## What is needed
Restate the entries below exactly, and keep all images out of the answer.

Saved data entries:
--
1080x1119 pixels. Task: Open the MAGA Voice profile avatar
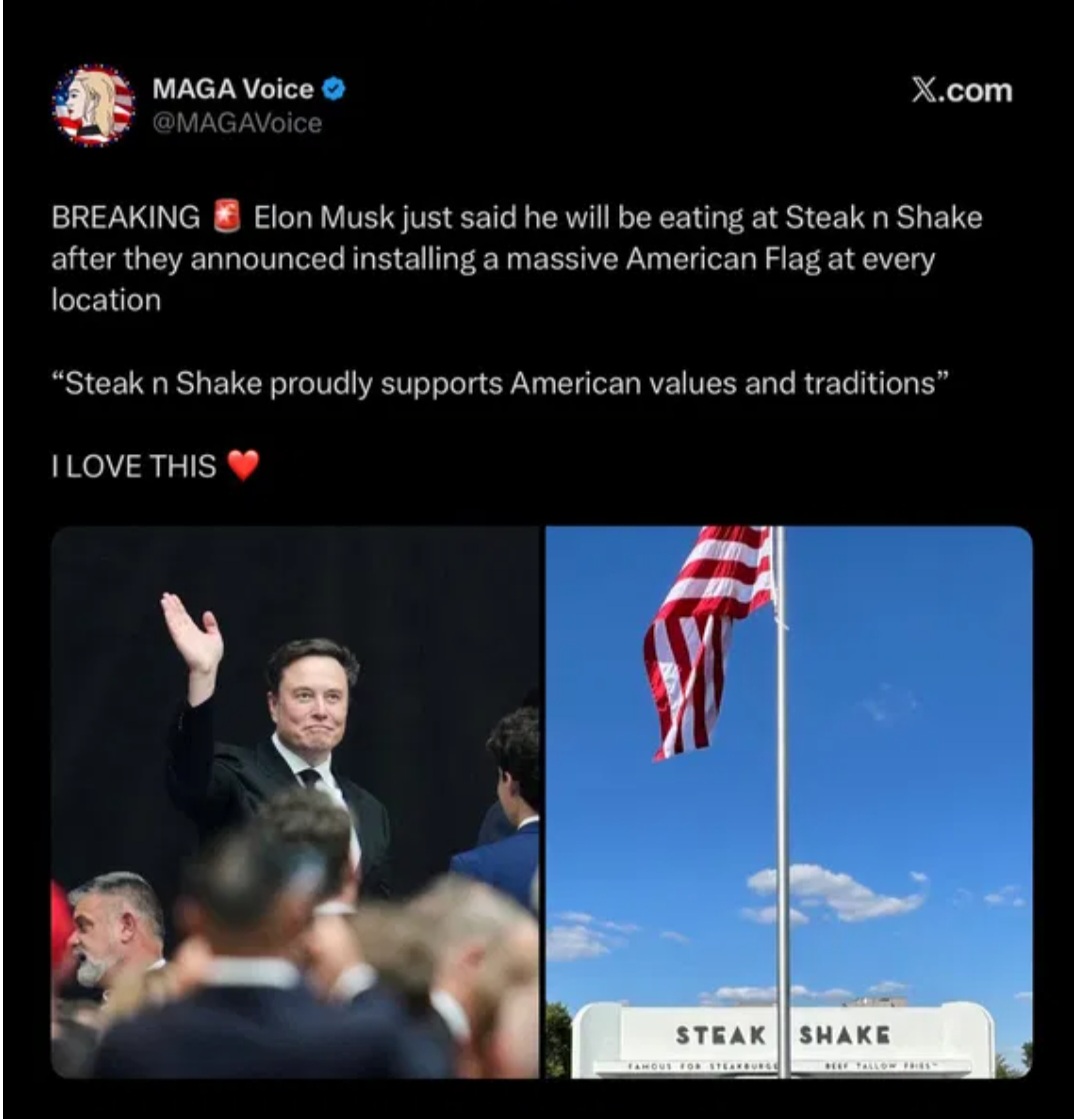point(94,106)
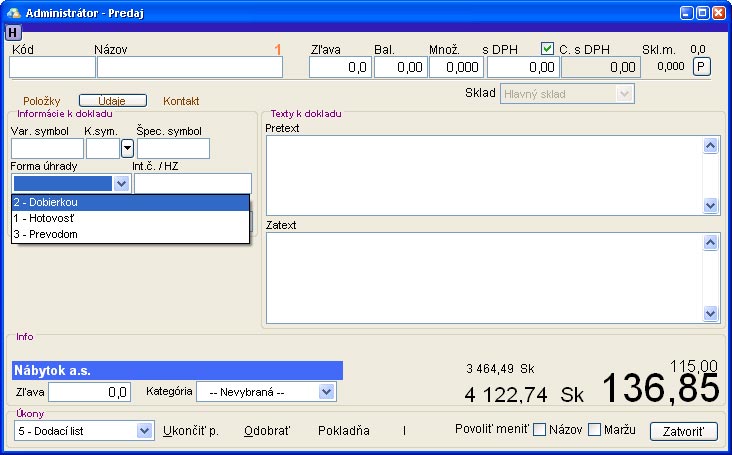Click the application icon in title bar
Viewport: 732px width, 455px height.
[13, 11]
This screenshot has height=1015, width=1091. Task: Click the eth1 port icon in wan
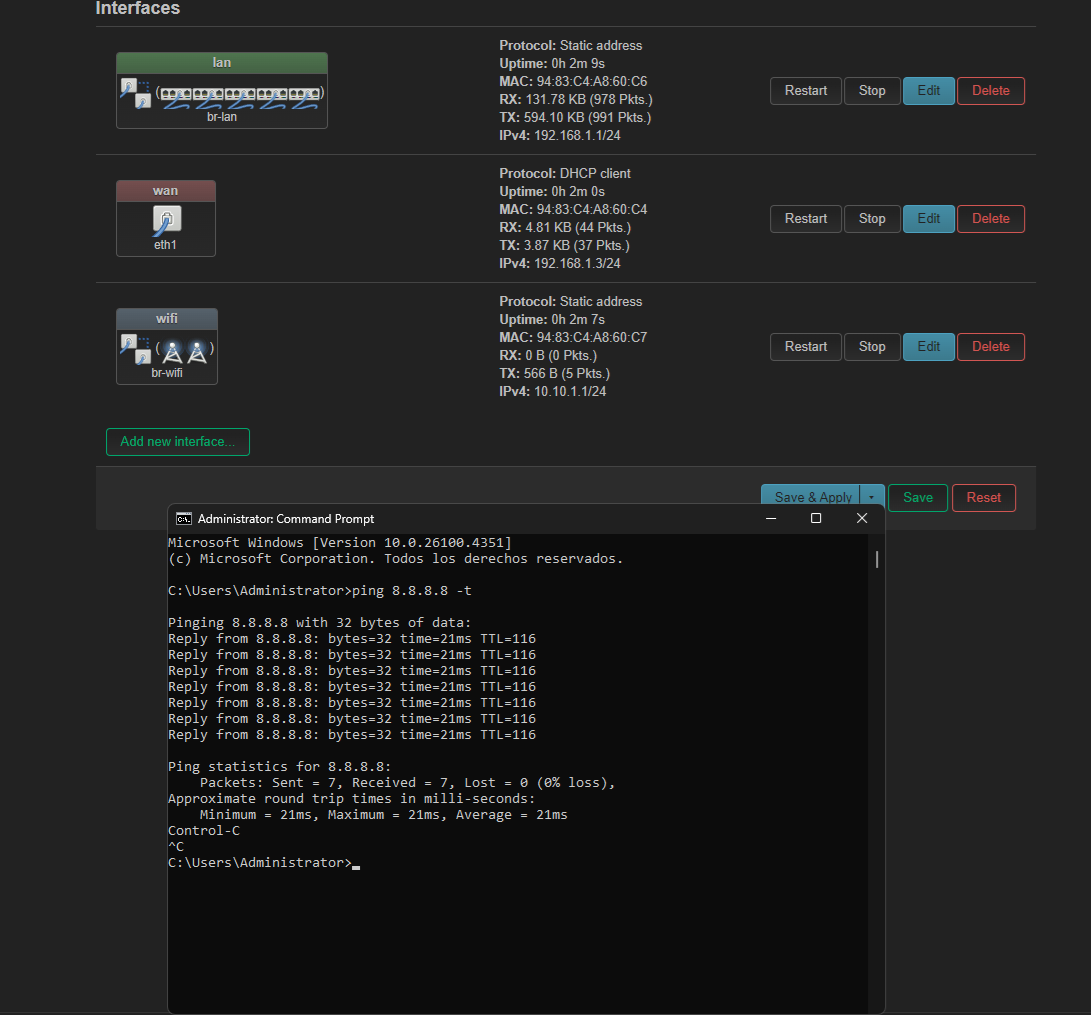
--
## Written answer
1080x1119 pixels. Task: Open the MAGA Voice profile avatar
point(94,106)
Click the application icon in title bar
Viewport: 732px width, 455px height.
[13, 11]
This screenshot has height=1015, width=1091. Task: Click the eth1 port icon in wan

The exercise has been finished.